Sep 19 2016

Hassan Sharif (1951–2016)

by Katherine Volk

Emirati artist Hassan Sharif passed away on September 18, 2016. He was 65 years old. Photo by Maaziar Sadr. Courtesy Gallery Isabelle van den Eynde, Dubai, and Alexander Gray Associates, New York.

On September 18, 2016, Emirati artist Hassan Sharif passed away at age 65, after suffering from cancer.

Often described as the “grandfather” of modern Emirati art, Sharif was considered one of the United Arab Emirates’s pioneering contemporary artists who had been at the forefront of experimental practice in the region. In 1980, nine years after the UAE was officially formed, Sharif co-founded the Emirates Fine Art Society, a group that set the precedent for art in the UAE.

Speaking to ArtAsiaPacific (AAP) on Sharif’s passing, Jean-Marc Decrop, collector and friend of the artist described him as the “greatest artist in the Persian Gulf.” He added, “[Sharif] was a real knight who, in the face of ignorance and adversity, consistently pursued his avant-garde art with humor and freedom. He had an incredible ability to transform mundane material into beauty.”

Sharjah Art Foundation president and director Sheikha Hoor al-Qasimi, who showcased Sharif’s work as part of her exhibition for the UAE Pavilion at the 56th Venice Biennale, also expressed sorrow on news of the artist’s passing to AAP: “He was an inspiration to us all, a teacher and a daring artist. He was an important figure and well loved and respected by many generations. We are all deeply saddened by his passing, but his legacy lives on and he will forever be in our hearts and in our memories.”

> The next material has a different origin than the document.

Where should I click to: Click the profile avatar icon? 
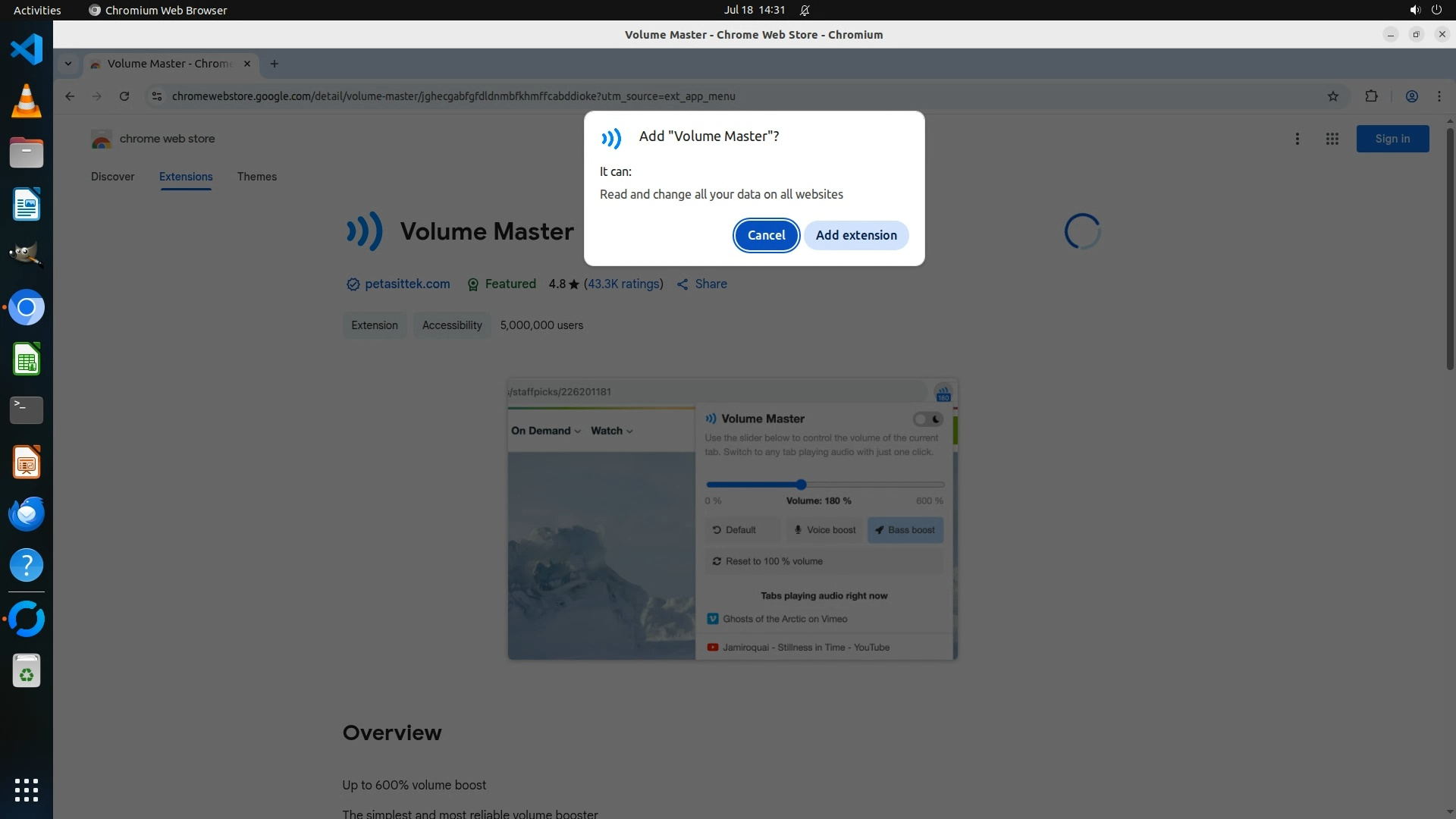pyautogui.click(x=1411, y=96)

Born in 1951 in Dubai, Sharif produced caricatures and ink drawings in his early 20s for Emirati newspapers and magazines, at times poking fun at the political climate in the Middle East and North Africa region. He soon sought a formal arts education, which he found at London’s Byam Shaw School of Art (now a part of Central St Martins). It was here that Sharif was mentored by Tam Giles, then the head of the abstract and experimental art department. Upon his return back to Dubai, Sharif’s new practice and shift in media shocked his peers in the UAE, where contemporary art was barely present, much less understood.

As he moved beyond cartooning, Sharif’s work comprised of a multitude of disciplines, including sculptures, experimental performances and installations. He used everyday materials such as textiles, metals and plastics to reflect upon the observable world and concerns of globalization, consumerism and commercialization. From the early ’80s, he continued his “Objects” series that explored the rapid industrial changes present within the UAE, as he was witness to the growth of the emirates from a small Bedouin society to a connected series of international cities. “Objects” takes found items and waste material and manipulates them into sculptural forms.

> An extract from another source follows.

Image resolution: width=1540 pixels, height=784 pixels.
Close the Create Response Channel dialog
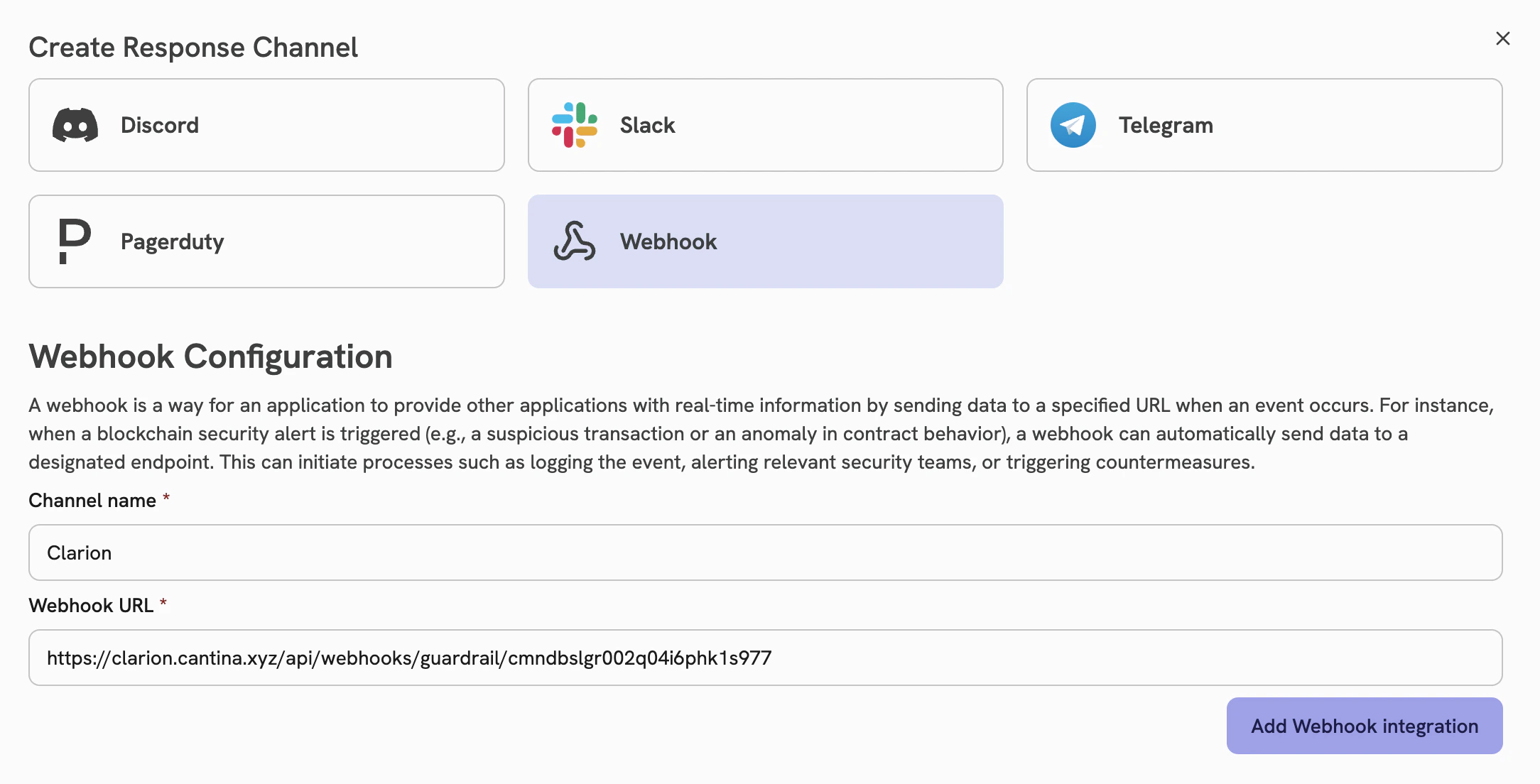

Sharif was chosen as one of the artists for the UAE’s first pavilion at the Venice Biennale in 2009. He also participated in several editions of the Sharjah Biennial. In 2011, the Abu Dhabi Authority for Culture & Heritage/Platform for Visual Arts hosted a retrospective with his works titled “Hassan Sharif: Experiments & Objects 1979-2011.” The artist never stopped evolving, and continued to speak to the conditions of our times. More recently, in 2015, Sharif attempted to tackle the image overload that is prevalent in 21st-century life. For his solo exhibition at Gallery Isabelle van den Eynde in 2015, “Images,” he took pictures from magazines and pages from dictionaries, photocopied them, then shredded the copies to create repetitive sculptures hung from ceilings and walls. He said, in an interview with The National, that the sculptures were “a continuation from [his] previous works,” which were often assembled from detritus, and that all his work was “one piece.”

Sharif’s creations are held in various public and privates collections around the world, such as Guggenheim New York, Guggenheim Abu Dhabi, Sharjah Art Foundation, Doha’s Arab Museum of Modern Art and Centre Pompidou in Paris.

Sharif was a pillar of support for the development of arts within his home country. In 1984, he founded Al Marijah Art Atelier in Sharjah. Three years later, he founded the Art Atelier in Dubai’s Youth Theatre and Arts. In 2007, he co-founded The Flying House in Dubai, a non-profit institution for promoting local Emirati artists. He also wrote extensively about the modern concept of art and the philosophy of art production. Some of Sharif’s work is currently on display at the inaugural Yinchuan Biennale, “For An Image, Faster Than Light,” which runs until December 18.

Katherine Volk is assistant editor at ArtAsiaPacific.